Productions for Adobe Premiere Pro
Van Bedient writing for the Adobe Blog:
The new Productions feature set for Premiere Pro was designed from the ground up with input from top filmmakers and Hollywood editorial teams. Early versions of the underlying technology were battle-tested on recent films such as “Terminator: Dark Fate” and “Dolemite is My Name.” Special builds of Premiere Pro with Productions are being used now in editorial on films like David Fincher’s “MANK.”
Notice that the approach Adobe is taking is exactly what Adam Lisagor complained about Apple not taking for Final Cut Pro X in 2011:
When Apple pushed FCP to the industry pros five or six years ago, they did some hardcore outreach. They brought out Walter Murch, for God’s sake. The man cut Cold Mountain on it for God’s sake.

(Source data)

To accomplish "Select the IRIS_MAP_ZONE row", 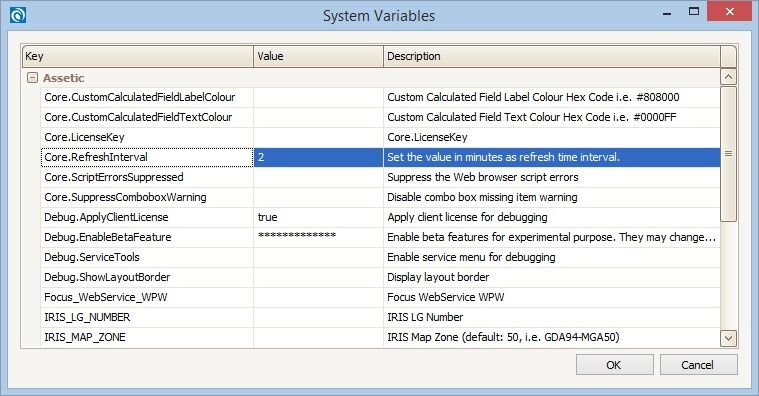I will pos(380,337).
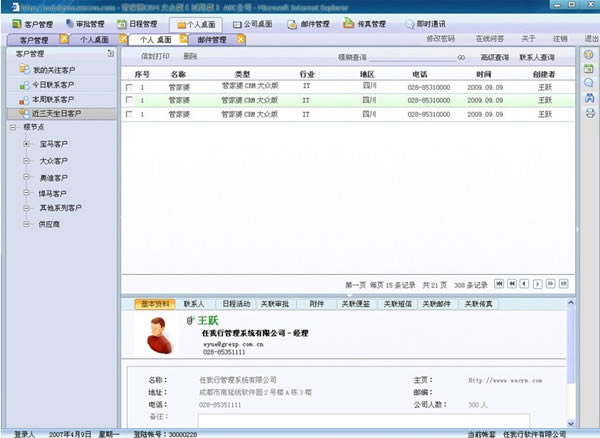Tick the checkbox of the first customer row

pyautogui.click(x=128, y=88)
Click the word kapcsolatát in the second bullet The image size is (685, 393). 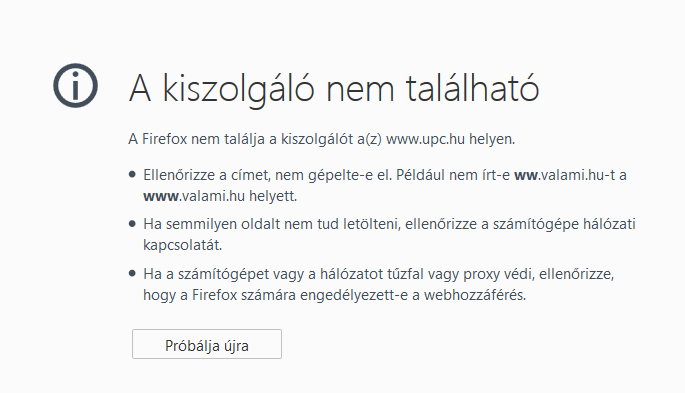183,245
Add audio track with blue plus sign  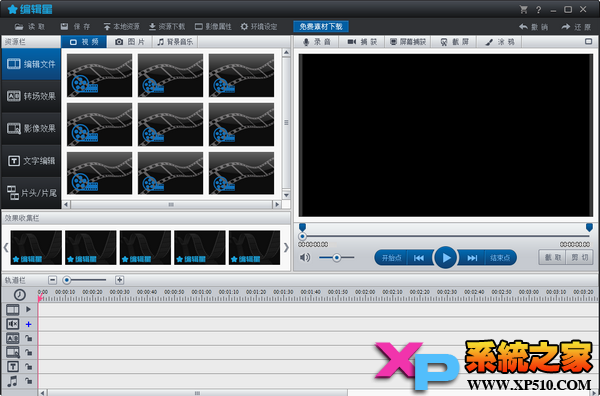click(x=28, y=324)
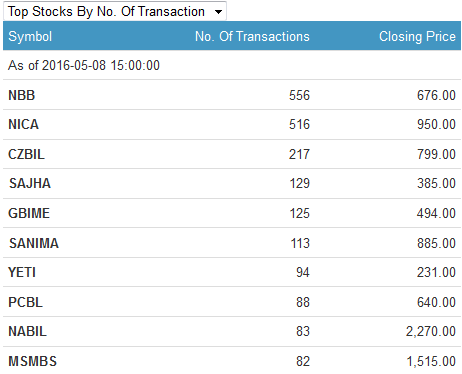Screen dimensions: 462x374
Task: Open the NBB stock symbol link
Action: [22, 95]
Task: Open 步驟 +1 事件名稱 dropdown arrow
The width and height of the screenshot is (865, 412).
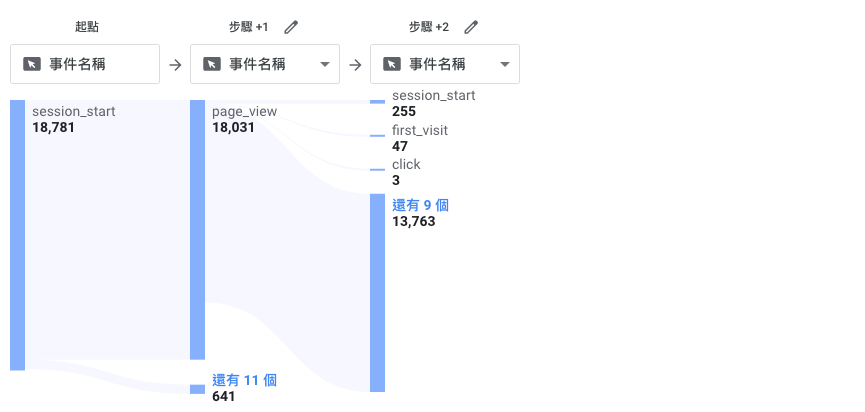Action: [x=324, y=65]
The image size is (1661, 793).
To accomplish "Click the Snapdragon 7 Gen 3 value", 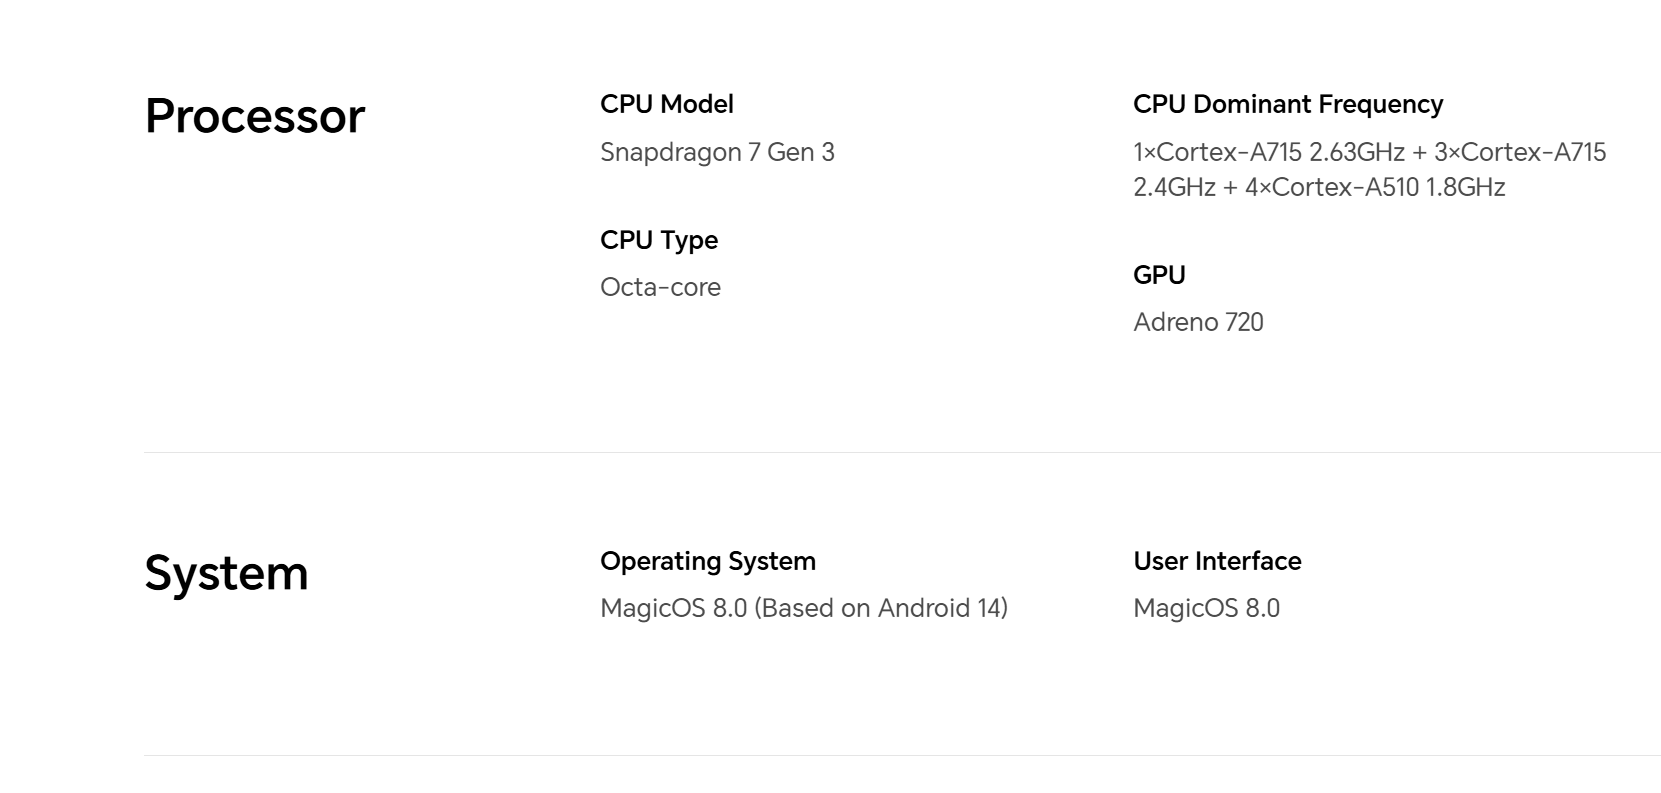I will (717, 152).
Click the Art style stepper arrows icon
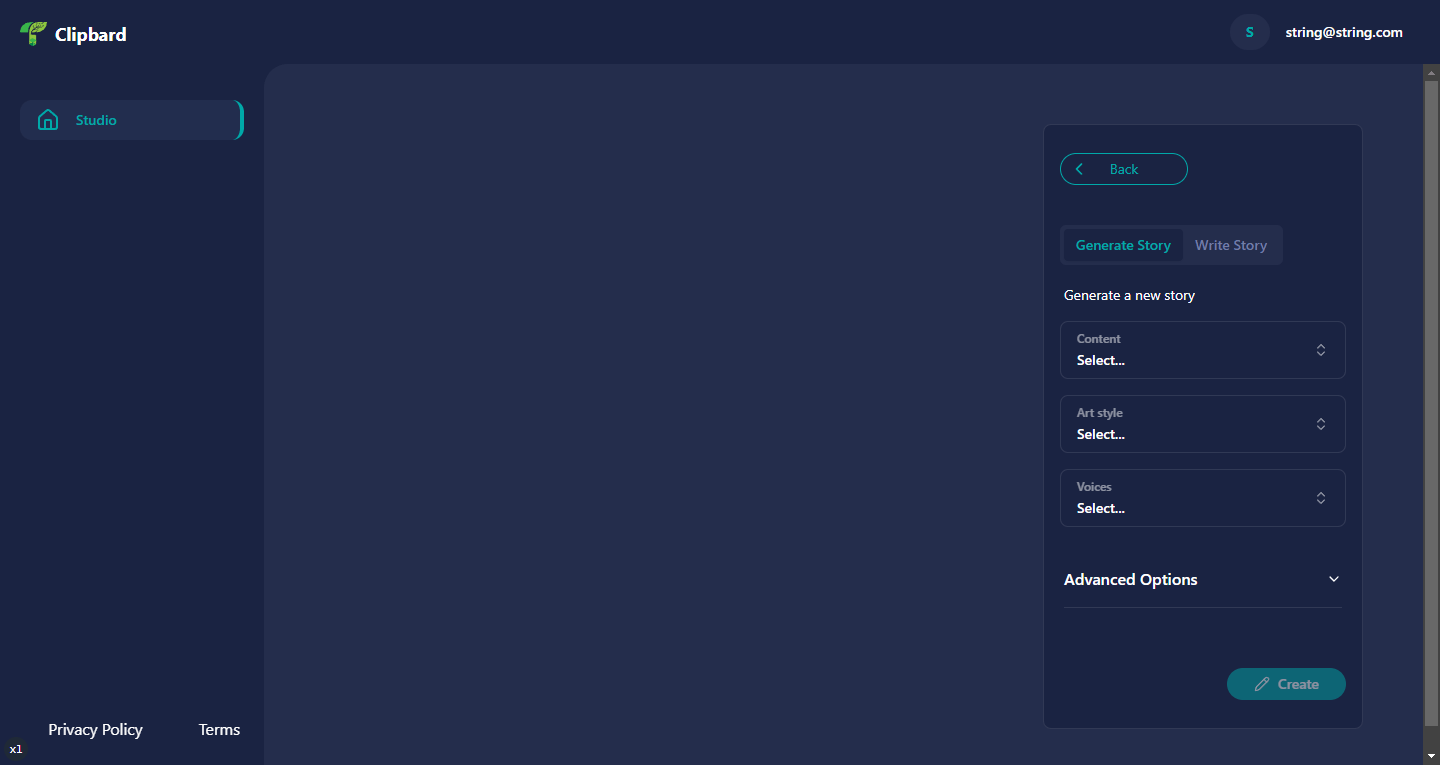This screenshot has width=1440, height=765. [x=1320, y=424]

Brief 1:
Answer these questions from the text on Productions for Premiere Pro:
(a) On which films were early versions of the underlying technology tested?
(b) Which film is named as being edited now with special builds of Premiere Pro with Productions?
(c) Whom did Apple bring out, according to the quoted passage?
Brief 2: Please pick up the text on Productions for Premiere Pro after its last sentence and keep writing it.

Result 1:
(a) "Terminator: Dark Fate" and "Dolemite is My Name."
(b) David Fincher's "MANK."
(c) Walter Murch.

Result 2:
Versus Adobe Team Projects
Adobe already has an existing feature for video collaboration called Adobe Team Projects, that’s designed around a cloud workflow, Bedient describes the difference:
Productions is designed for collaborators working on shared local storage. Team Projects is built for remote collaboration: assets can be stored locally with individual users; project files are securely stored in Creative Cloud. The two toolsets are distinct and currently cannot be combined. Productions is part of Premiere Pro and is included with all licenses. Team Projects is part of Team and Enterprise licenses for Premiere Pro and After Effects. In order to support users working from home due to COVID-19, Adobe is making Team Projects available to all users from April 14 through August 17, 2020. See this post for more information.
Collaboration & the Future of Creative Apps
Collaboration is the word of the day, and it’s great to see Adobe taking it seriously, especially with a vision that isn’t web-based. The web is the platform that makes collaboration the most straight-forward, the easiest way to share something is through a URL, but a web app isn’t necessarily the best trade-off for all use cases.
The question at the heart of Figma’s success is whether it winning the user-interface design market means web apps are also destined to win other creative markets which have otherwise been the stalwarts of desktop native apps. But another way of looking at it is that the native app they are competing with, Sketch, was doubly harmed by Apple’s policies:
- It’s built on AppKit, which Apple was aggressively enhancing in the 2000s for high-end desktop apps but since the 2010s they’ve switched to focusing on frameworks that benefit iOS. This essentially means the platform Sketch is built on has spent a decade stagnating.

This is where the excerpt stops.